EXERCISE OBJECTIVE:
Among the lines below, take the one holding "Task: Collapse the Desktop section arrow", the one holding "The width and height of the screenshot is (1334, 896).", and all lines between them. Set them down exactly.

● ● ● ●

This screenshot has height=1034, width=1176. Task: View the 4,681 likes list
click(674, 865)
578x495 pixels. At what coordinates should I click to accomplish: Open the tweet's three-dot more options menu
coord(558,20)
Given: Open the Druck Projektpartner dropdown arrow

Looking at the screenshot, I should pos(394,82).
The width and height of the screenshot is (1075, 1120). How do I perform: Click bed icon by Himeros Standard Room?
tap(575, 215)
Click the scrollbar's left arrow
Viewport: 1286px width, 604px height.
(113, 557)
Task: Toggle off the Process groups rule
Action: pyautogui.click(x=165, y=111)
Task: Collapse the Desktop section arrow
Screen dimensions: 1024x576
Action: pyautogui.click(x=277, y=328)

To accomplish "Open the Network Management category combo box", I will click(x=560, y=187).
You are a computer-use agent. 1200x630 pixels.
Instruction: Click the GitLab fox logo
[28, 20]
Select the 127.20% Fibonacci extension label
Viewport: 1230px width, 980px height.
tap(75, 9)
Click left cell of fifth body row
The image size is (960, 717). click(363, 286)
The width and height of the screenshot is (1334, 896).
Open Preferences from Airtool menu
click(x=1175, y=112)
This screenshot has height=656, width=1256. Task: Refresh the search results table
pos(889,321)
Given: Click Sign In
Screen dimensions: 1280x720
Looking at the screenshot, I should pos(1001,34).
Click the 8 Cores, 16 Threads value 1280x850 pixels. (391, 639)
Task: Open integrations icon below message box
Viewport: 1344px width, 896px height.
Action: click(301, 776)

● ● ● ●

ANSWER TO THIS PROBLEM:
Task: Collapse the Desktop section arrow
Screen dimensions: 1024x576
Action: pyautogui.click(x=277, y=328)

To accomplish "Open the Network Management category combo box", I will click(x=560, y=187).
You are a computer-use agent. 1200x630 pixels.
Instruction: Click the GitLab fox logo
[28, 20]
Select the 127.20% Fibonacci extension label
Viewport: 1230px width, 980px height.
tap(75, 9)
Click left cell of fifth body row
The image size is (960, 717). click(363, 286)
The width and height of the screenshot is (1334, 896).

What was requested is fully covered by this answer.